После первой волны недоброго чувства, когда я пыталась мстительно вообразить, как Быченкова, Шленский и их питомцы могли бы за несколько недель залить кровью и грязью этот кукольный мир, я погрузилась в долгие, бесплодные и совершенно русские по сути размышления о том, почему Господь в великой мудрости Своей, уничтожая Россию, как какую-нибудь Гоморру, пощадил этот ее уголок — неужели из-за живущих здесь праведников? Чем больше я думала об этом, тем чаще понимала, что сам взгляд нищего, оскорбленного, исстрадавшегося человека на сытую и благополучную жизнь также представляет собой вещь, чрезвычайно русскую по духу. Та же, если не большая, пропасть, которая сейчас разделяла нас, бежавших от большевиков, с местными счастливцами, испокон веков пролегала между теми, кто избавлен он необходимости физического труда, и крестьянами, рабочими, евреями и прочими, кто изначально, по факту своего рождения, был поражен в правах. Сколько раз мы проходили мимо нищего калеки, бросая ему мелочь и про себя восхищаясь своей мимолетной филантропией, — а ведь каждый из них, глядя на разгуливающих кругом баловней, не осознающих своего изначального, природного, имманентного везения, явно чувствовал ту же надменную презрительную неприязнь, которая теперь охватывала нас при виде праздных финнов.

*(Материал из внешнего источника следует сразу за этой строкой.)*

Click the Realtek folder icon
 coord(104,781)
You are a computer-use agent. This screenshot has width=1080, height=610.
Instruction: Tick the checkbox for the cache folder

Это еще притом, что положение наше хотя и пошатнулось, но вовсе не сделалось бедственным. Задержавшие нас хмурые солдаты отконвоировали всю нашу компанию в ближайшую деревню, где сдали с рук на руки какому-то военному чину с усиками подковкой, прекрасно говорившему по-русски. Викулин немедленно уединился с ним в его кабинете, пока мы ждали в коридоре, где отчего-то пахло свежим сеном и смолистой древесиной, как будто были мы не в штабном помещении, а в крестьянской избе. Судя по довольной ухмылке нашего спутника (отражение которой, словно в зеркале, мерцало и на физиономии усача), наши верительные грамоты, к которым, может быть, прилагалось и что-то повесомее, произвели на принимающую сторону самое приятное впечатление. Нам предлагалось в сопровождении двух солдат (слово «конвой» никто не произносил) отправиться в Гельсингфорс, где подождать в специальном карантинном лагере, пока закончится какая-то особенная проверка наших личностей, после чего мы сможем быть предоставлены сами себе.
Вопреки ожиданию, карантинный лагерь оказался вовсе не так страшен, как рисовало воображение: больше всего он напоминал тот самый дом призрения душевнобольных, который мы видели из окна вагона близ Парголова — несколько десятков домиков, расположенных в живописном местечке среди зеленых холмов. Несмотря на шумные протесты Мамариной, которые были мягко проигнорированы неулыбчивым финским увальнем, принимавшим нас у конвоя, нас разделили: Викулина отправили к другим мужчинам, а нас со Стейси и ее матерью поселили в женской палате — в комнате, где, кроме нас, были еще две русские дамы. Одна из них, жена аптекаря из-под Боровичей, растерявшая по пути до Гельсингфорса всю свою семью, мучилась еженощными видениями, развивавшимися по одному и тому же сценарию: в середине короткой майской ночи, когда свет за окном сменялся наконец ровной полутьмой, и даже птицы, шумно переговаривавшиеся весь вечер, наконец замолкали, она начинала что-то бормотать сквозь сон, причем с такими интонациями и паузами, как будто читала стихи с необыкновенно длинными строками; повторив эти строки (среди которых слышались порой и отдельные слова) раз двадцать или тридцать, она ненадолго затихала, после чего начинала столь же ритмически постанывать, что-то приборматывая, а потом вдруг разражалась душераздирающим криком, отчего просыпались все обитательницы комнаты — и в последнюю очередь она сама.
Вообразить незамысловатый сюжет этого повторяющегося сна не составляло бы особенного труда (разночтения могли быть только в финальной части — кем на самом деле оказывался привлекательный поэт), но что делать с этой сластолюбивой сновидицей по сю сторону границы яви, было решительно непонятно: я пыталась будить ее еще на первом четверостишии, но она, сердито похлопав глазами, засыпала вновь, после чего, выждав полчаса, отправлялась в то же сентиментальное путешествие, которое, таким образом, просто начиналось и оканчивалось позже. Тем сильнее было наше общее облегчение (Викулин, хотя и попал в относительно спокойное окружение, явственно томился от, как он выражался, «вынужденной соборности»), когда на восьмой день нашего заключения мы были отпущены — и немедленно переехали в гостиницу.